De la otra protagonista hablamos aparte para darle la atención que merece. Reclamamos autonomía para la fainá. Por eso somos exigentes, obsesivos, insatisfechos. Acá no le encontramos mucho más que la función acompañamiento. Nos gustan las capitas doradas que se desprenden del resto pero el dorado de la pizza falta donde más se lo necesita. Sostiene el justo medio de grosor y lo apreciamos pero todavía esperamos sabores que disputen un lugar en nuestros paladares.
 Burgio queda en Cabildo 2477 (CABA).









domingo, 8 de febrero de 2015

Angelín. Villa Crespo


La primera parada es Angelín. Lo vimos un día desde el 168 y no se salía de nuestras cabezas así volvimos al 168 para llegar a Córdoba 5270, un lugar que nunca decidiremos si es Palermo o Villa Crespo.

Quienes lo conocen saben que la entrada engaña. Parece que ese estrecho cuadrado es todo y que sólo se come en la barra. Nadie engaña a los cara de pizza. El que esta noche conduce la expedición sabe que hay que poner cara de entendido y seguir para el fondo porque los salones se continúan como en una casa chorizo. Ahí elegís mesa – cada una tiene un número adosado a la pared, como el número de la casa que te aloja mientras dure tu pizza- y esperás al único mozo que se pesca al boleo pero que no falla.
Fieles a algunas tradiciones tomamos un moscato –hay de litro, de ½ y ¼- y armamos la combinación: media muzzarela, un minimalismo revelador de lo que hace el talento de un pizzero sin adornos en que escudarse, y media fugazzeta (que es una fugazza con queso). Hacia el final de la visita, uno de nosotros quedará conforme con el cobro proporcional de las mitades, un punto a favor de tantos redondeadores a la variedad más cara.

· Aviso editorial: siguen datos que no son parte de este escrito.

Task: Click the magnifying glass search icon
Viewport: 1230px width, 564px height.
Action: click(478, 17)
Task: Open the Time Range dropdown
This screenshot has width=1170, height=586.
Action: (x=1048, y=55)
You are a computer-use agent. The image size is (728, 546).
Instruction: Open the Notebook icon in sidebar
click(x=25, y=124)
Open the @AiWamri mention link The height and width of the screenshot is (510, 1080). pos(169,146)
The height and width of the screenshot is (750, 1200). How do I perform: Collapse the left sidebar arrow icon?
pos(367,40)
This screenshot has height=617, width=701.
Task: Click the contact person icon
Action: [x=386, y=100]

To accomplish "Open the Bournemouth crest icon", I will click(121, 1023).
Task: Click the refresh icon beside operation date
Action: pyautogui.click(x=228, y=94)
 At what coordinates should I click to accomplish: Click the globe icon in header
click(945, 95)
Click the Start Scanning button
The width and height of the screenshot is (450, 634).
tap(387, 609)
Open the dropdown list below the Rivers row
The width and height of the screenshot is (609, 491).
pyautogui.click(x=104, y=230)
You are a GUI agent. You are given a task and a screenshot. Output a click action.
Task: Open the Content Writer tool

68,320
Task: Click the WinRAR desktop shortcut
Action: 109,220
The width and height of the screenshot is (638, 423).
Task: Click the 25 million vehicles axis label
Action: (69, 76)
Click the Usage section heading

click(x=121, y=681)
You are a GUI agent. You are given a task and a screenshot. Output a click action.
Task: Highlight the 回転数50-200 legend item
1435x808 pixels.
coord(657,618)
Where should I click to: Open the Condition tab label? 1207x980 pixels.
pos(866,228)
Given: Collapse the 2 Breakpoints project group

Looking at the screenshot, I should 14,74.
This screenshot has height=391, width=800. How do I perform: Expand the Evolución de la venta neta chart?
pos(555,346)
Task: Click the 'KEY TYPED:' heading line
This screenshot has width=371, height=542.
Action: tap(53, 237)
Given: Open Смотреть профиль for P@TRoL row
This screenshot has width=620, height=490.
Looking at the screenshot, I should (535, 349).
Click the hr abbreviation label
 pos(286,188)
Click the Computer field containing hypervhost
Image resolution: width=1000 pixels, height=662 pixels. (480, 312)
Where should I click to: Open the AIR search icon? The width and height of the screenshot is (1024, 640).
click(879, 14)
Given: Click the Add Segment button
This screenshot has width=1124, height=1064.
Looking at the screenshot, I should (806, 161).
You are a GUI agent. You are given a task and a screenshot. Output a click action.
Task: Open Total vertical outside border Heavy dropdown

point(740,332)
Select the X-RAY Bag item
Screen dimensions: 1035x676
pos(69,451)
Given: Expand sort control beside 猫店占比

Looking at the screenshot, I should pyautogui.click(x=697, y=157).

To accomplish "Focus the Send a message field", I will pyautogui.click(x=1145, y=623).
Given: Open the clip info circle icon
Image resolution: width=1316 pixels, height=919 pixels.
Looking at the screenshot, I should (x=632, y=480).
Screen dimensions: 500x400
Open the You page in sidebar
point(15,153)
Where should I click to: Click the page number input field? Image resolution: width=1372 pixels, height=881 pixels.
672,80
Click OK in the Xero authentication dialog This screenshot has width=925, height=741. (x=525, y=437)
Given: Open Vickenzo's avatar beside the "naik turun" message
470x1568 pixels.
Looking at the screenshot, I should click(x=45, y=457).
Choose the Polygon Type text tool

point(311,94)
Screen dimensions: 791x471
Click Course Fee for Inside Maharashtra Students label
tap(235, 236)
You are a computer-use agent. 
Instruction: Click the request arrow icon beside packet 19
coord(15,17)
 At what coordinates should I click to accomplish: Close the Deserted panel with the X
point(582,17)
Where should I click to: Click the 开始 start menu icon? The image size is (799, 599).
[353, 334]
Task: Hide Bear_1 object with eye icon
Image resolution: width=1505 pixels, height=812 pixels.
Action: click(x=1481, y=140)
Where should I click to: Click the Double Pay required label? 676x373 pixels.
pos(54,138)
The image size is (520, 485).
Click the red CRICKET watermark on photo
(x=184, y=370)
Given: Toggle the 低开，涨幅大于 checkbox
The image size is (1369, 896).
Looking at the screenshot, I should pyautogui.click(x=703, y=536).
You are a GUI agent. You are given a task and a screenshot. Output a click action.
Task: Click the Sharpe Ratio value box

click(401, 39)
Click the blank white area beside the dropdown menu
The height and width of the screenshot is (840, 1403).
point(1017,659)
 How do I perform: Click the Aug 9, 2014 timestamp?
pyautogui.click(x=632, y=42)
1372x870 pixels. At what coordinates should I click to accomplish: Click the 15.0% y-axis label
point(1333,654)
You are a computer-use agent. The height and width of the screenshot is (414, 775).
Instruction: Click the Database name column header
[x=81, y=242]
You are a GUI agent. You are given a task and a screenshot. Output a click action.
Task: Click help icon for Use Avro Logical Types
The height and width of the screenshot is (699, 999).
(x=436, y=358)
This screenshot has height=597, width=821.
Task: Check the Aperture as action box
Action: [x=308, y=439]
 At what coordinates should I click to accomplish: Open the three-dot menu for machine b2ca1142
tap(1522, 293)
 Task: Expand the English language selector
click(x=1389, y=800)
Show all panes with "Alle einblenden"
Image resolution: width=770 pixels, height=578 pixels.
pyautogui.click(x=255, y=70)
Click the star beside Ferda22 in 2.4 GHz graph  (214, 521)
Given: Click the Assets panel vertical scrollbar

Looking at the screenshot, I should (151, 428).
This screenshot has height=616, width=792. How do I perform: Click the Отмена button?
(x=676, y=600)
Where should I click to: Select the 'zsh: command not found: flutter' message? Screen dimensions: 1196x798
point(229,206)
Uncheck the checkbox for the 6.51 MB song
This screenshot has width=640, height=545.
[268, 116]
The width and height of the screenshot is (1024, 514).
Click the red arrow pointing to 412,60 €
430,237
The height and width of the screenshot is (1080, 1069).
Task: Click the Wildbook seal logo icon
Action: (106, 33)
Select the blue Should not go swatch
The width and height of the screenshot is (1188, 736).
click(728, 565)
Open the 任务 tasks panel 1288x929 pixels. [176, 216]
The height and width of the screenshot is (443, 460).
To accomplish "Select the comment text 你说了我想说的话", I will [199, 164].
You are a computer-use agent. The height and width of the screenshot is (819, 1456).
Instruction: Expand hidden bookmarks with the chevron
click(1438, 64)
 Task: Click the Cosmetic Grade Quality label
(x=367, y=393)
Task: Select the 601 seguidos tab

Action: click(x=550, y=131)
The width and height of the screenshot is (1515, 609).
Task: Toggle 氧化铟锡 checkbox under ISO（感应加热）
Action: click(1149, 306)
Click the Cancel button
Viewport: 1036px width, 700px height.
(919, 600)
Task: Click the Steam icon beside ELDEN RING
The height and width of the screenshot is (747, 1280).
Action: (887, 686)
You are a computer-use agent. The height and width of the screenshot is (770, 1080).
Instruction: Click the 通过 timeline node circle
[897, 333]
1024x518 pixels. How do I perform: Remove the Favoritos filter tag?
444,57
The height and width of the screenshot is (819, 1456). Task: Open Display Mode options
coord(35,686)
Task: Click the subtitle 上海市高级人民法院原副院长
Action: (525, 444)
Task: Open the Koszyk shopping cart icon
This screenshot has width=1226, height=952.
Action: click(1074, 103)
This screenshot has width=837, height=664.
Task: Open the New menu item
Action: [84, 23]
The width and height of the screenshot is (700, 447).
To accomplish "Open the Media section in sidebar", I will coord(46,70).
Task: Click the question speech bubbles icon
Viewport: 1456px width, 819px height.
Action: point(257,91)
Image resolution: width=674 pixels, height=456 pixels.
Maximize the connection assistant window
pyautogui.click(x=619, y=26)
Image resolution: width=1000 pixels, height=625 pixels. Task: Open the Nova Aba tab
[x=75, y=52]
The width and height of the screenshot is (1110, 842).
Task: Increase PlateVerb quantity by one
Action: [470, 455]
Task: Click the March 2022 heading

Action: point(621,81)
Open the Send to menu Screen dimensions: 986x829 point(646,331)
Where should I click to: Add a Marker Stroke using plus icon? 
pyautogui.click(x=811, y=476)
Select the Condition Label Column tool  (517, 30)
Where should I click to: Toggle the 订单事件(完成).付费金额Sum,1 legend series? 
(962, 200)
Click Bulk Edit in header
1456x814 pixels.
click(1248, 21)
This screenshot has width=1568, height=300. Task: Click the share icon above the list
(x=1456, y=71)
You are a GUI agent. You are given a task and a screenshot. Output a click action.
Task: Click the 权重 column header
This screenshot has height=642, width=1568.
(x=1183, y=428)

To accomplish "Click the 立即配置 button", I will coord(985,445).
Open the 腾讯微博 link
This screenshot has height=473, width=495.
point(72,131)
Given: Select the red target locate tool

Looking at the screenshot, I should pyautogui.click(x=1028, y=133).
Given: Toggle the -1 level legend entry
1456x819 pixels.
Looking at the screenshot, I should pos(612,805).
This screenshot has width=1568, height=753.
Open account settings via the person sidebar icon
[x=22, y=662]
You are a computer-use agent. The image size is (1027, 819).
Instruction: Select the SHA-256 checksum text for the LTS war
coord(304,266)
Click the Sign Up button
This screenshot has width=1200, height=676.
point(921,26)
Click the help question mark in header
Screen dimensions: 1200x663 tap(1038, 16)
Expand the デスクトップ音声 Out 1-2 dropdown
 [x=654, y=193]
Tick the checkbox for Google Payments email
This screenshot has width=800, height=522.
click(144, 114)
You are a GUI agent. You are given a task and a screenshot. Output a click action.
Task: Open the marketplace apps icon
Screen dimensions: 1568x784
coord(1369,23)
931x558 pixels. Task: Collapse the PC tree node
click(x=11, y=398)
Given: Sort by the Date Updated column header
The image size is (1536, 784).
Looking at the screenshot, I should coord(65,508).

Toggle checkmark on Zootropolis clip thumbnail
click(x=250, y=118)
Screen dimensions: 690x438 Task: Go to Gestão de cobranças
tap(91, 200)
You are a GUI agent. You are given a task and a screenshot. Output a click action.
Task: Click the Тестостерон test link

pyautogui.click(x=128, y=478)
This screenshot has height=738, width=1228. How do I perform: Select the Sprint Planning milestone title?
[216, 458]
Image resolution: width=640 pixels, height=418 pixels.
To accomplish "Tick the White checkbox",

No nos entretenemos en aceitunas cumplidas y vamos a lo que importa. Nos gusta que la masa no sea toda la pizza, o que la pizza no sea toda masa. Sostiene su carga sin excesos. Los bordes y la base crujen delatando esa variedad esponjosa que por tamaño se tuesta y casi se fríe en jugos puestos a propósito o prestados de su cubierta. Nos gusta. Y nos gusta más que en la muzzarela haya mucho queso pero que también haya mucha salsa. Y que la salsa tenga cebolla. El tomate asoma abajo del queso, la cebolla se muerde atrapada entre los dos, está y quiere hacerse notar. Algunos podrían extrañar el orégano puntuando el queso pero suponemos que hay algo de identidad en lo austero.

Si una muzzarela pasa la prueba no hay mucho más que una fugazzeta pueda agregar, alcanza lo descriptivo. El queso, mucho, atrapa la cebolla, que también es mucha pero no agrede: justa proporción de grasitud y cocción.

No nos olvidamos de otro clásico. Toda pizza merece su fainá y esta viene escondida abajo de la masa. Como tenemos corazones vintage apreciamos que sea despareja, de esa que se hace en una fuente enorme y se corta zigzagueante y no la que trata de imitar a la pizza desde su fuente hasta el corte. Hubiéramos querido algún sabor más punzante que falta por la desafectación de los condimentos o por los siempre sospechados garbanzos rebajados. Para compensar, tiene el grosor que tiene que tener, se le desprenden las capitas de arriba y abajo y, como la pizza, le crujen los bordes que reclaman que los mordamos al final. 

Angelín queda en Córdoba 5270 (CABA).